“Deprem, sel, yangın, çığ gibi olaylarda...
- Ölü veya ağır yaralıların bulunması,
- Tarım ürünlerinin en az üçte birinin zarar görmüş olması,
- Nüfusu 15 binden fazla olan il ve ilçelerin mahallelerinde en az on binanın yıkılması,
- Yol, su, elektrik, kanalizasyon gibi kamu tesislerinin kullanılamayacak derecede hasar görmüş olması,
-Ulaşım imkânlarının çok sınırlı olması durumlarında o bölge “Afet Bölgesi” ilan ediliyor”.
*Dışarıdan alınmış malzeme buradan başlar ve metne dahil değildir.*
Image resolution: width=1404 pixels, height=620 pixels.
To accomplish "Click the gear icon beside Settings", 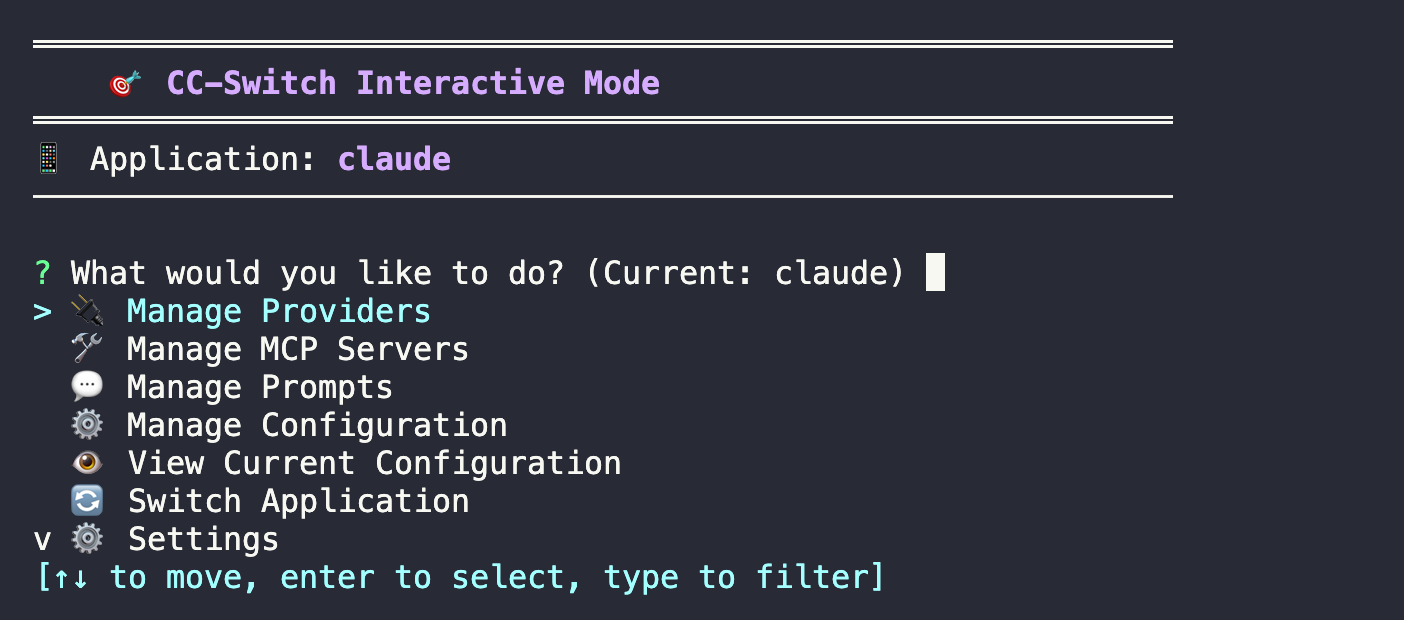I will (x=88, y=538).
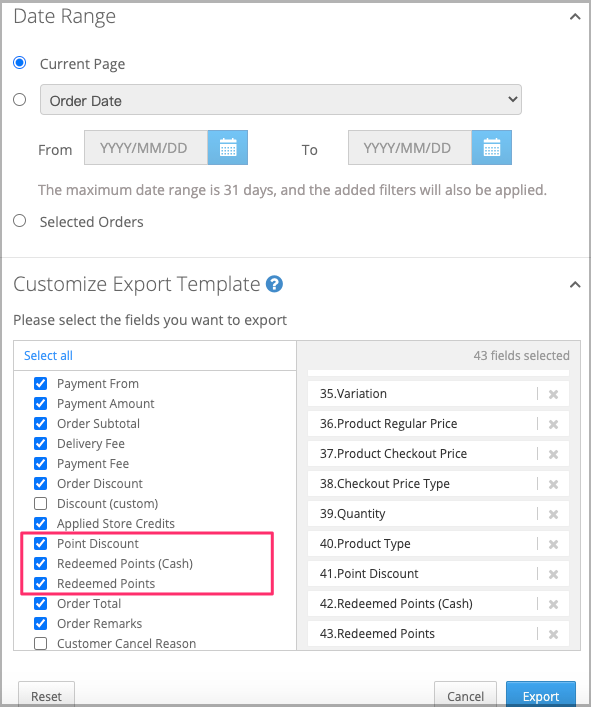Click the Customize Export Template help icon
591x707 pixels.
pos(274,284)
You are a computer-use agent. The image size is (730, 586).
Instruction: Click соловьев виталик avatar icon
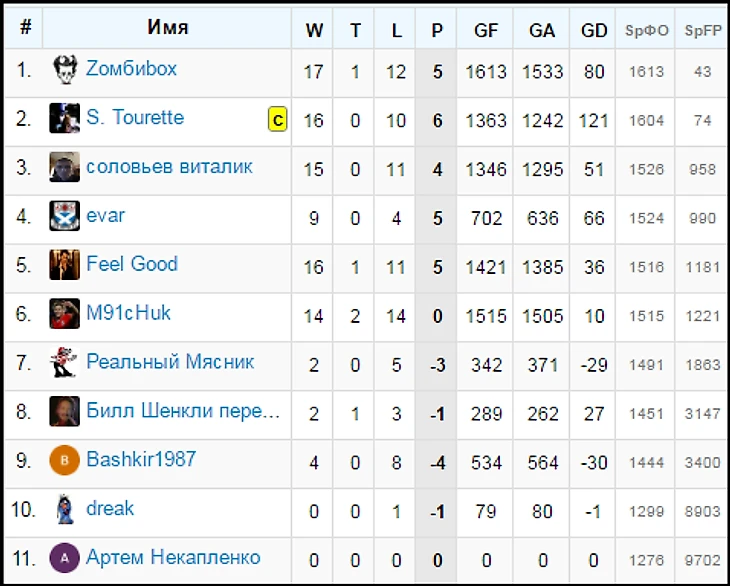[x=64, y=168]
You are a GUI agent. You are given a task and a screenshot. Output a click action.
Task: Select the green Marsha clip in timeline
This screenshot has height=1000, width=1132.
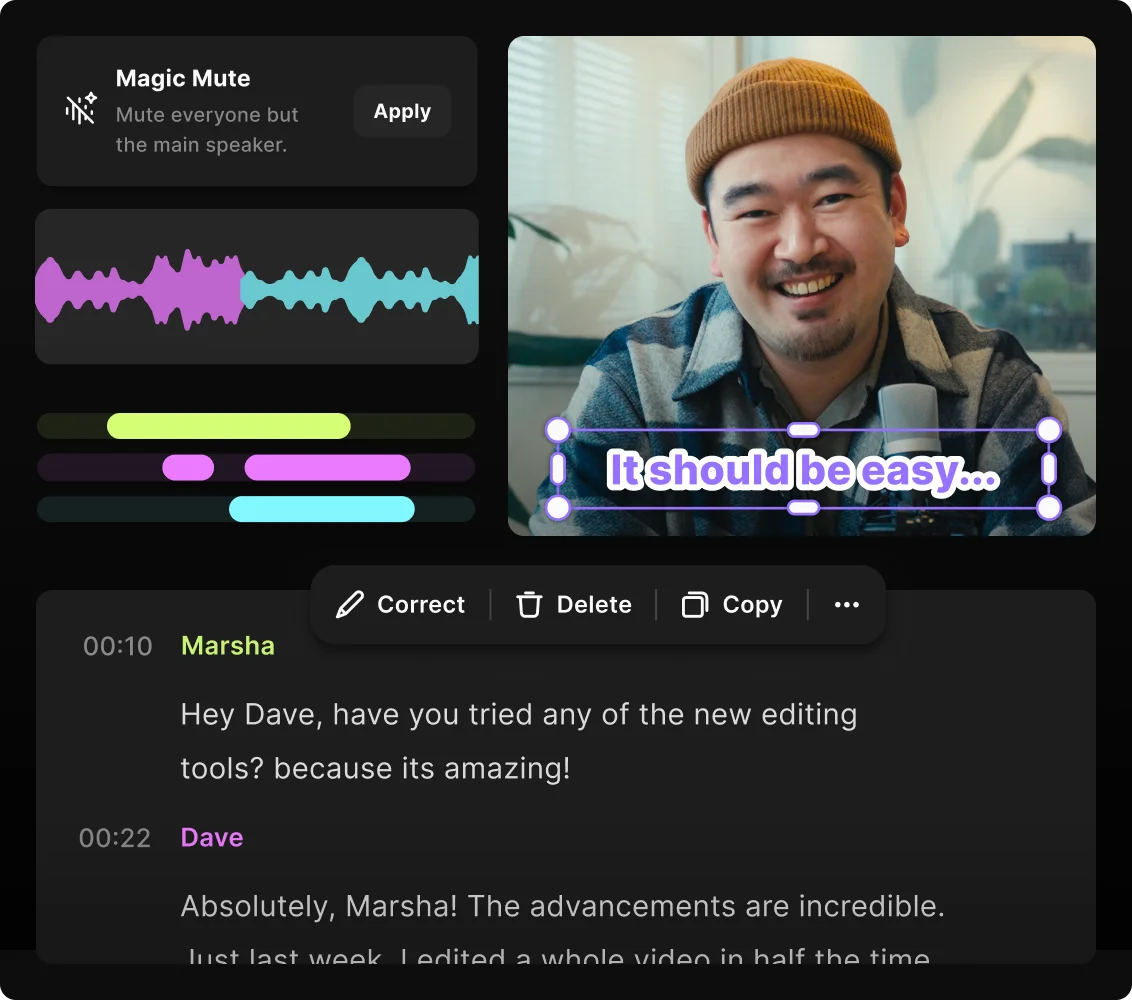(228, 425)
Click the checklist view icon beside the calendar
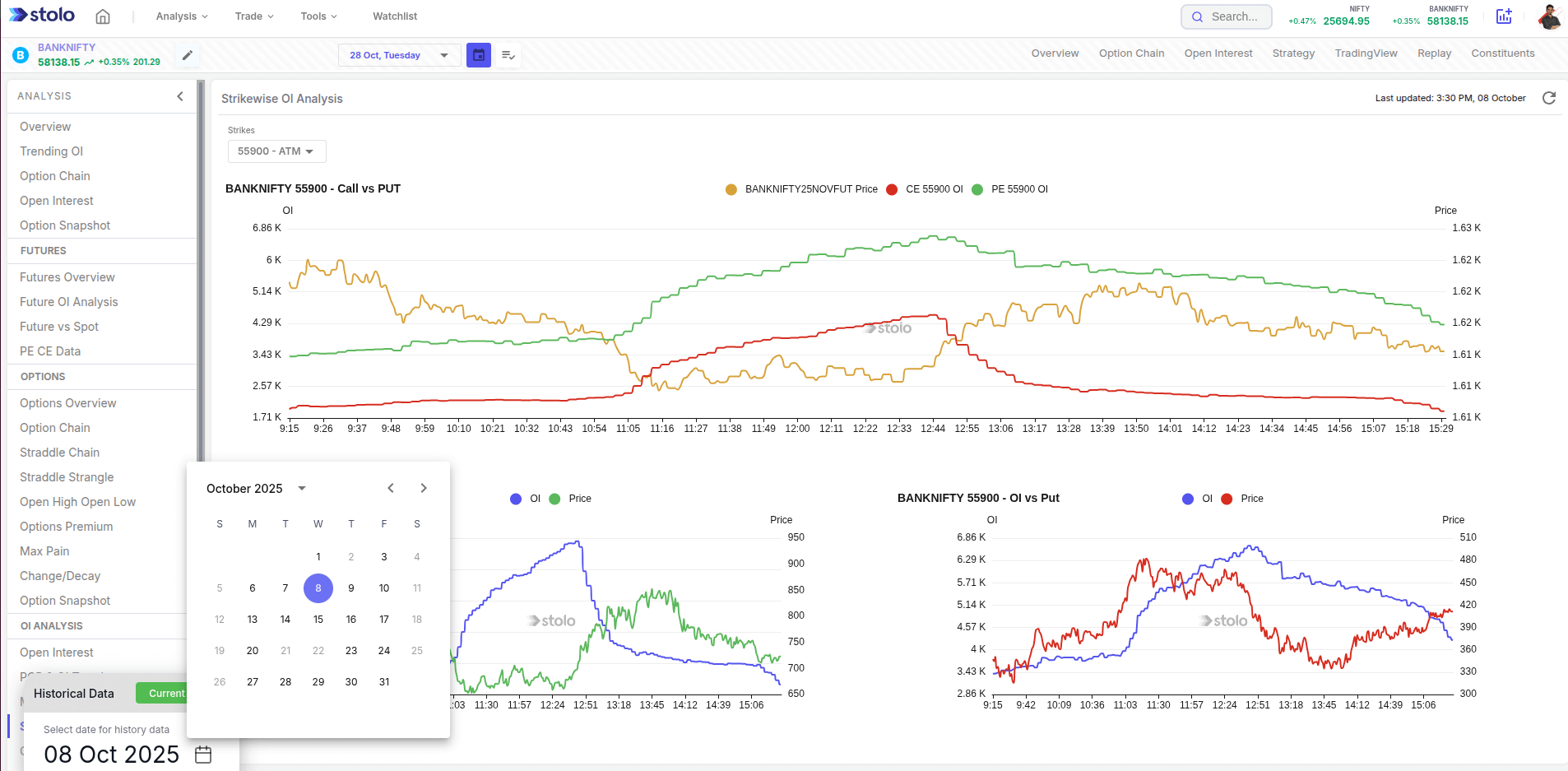 508,54
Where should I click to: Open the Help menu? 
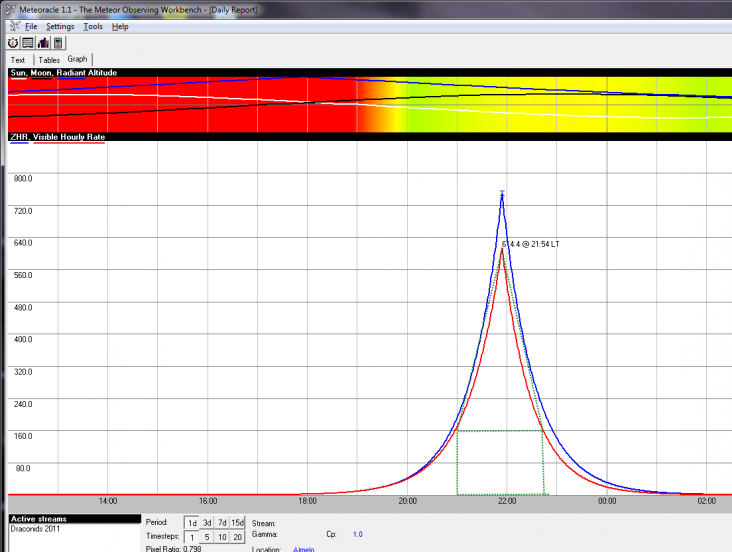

Şu fotoğraflara bakın, burası Sinop’un ilçesi Ayancık.
Can kayıpları...
Azgın sel suları Ayancık’ı yıkıp geçmiş.
Deniz arabalar ve kamyonlarla dolup taşmış.
Binalar yerle bir olmuş.
Binlerce metreküp tomruk denize karışmış.
Milyonlarca liralık maddi yıkım.
Köprüleri sel alıp götürmüş, “Ayancık hiçbir yerle bağlantısı kalmayan bir adaya dönüşmüş”.
Ayancık’ın nüfusu 2020 verilerine göre, 23 bin 734.
Dolayısıyla...
“Bölgedeki bazı yerler gibi, Ayancık’ın da ‘Afet Bölgesi’ ilan ediliyor.
Afet Bölgesi ilan edilmesi için yasada öngörülen durumların hepsi Ayancık ve çevresi için geçerli.
“Kastamonu ve Bartın dâhil”.
Afet Bölgesi ilan edilince ne oluyor? Şunlar oluyor:
“- Sağlık hizmetleri, özel hastaneler dâhil, ücretsiz veriliyor.
- Bölgedeki ordu birlikleri, kendilerinden istenecek yardımları yapmakla zorunlu kılınıyor.
- Bölgedeki her bireyin psikolojik ve sosyolojik tedavisi için uzmanlar görevlendiriliyor.
- Evleri yıkılmış ya da hasar görmüş yurttaşlara yeni ev tahsis ediliyor.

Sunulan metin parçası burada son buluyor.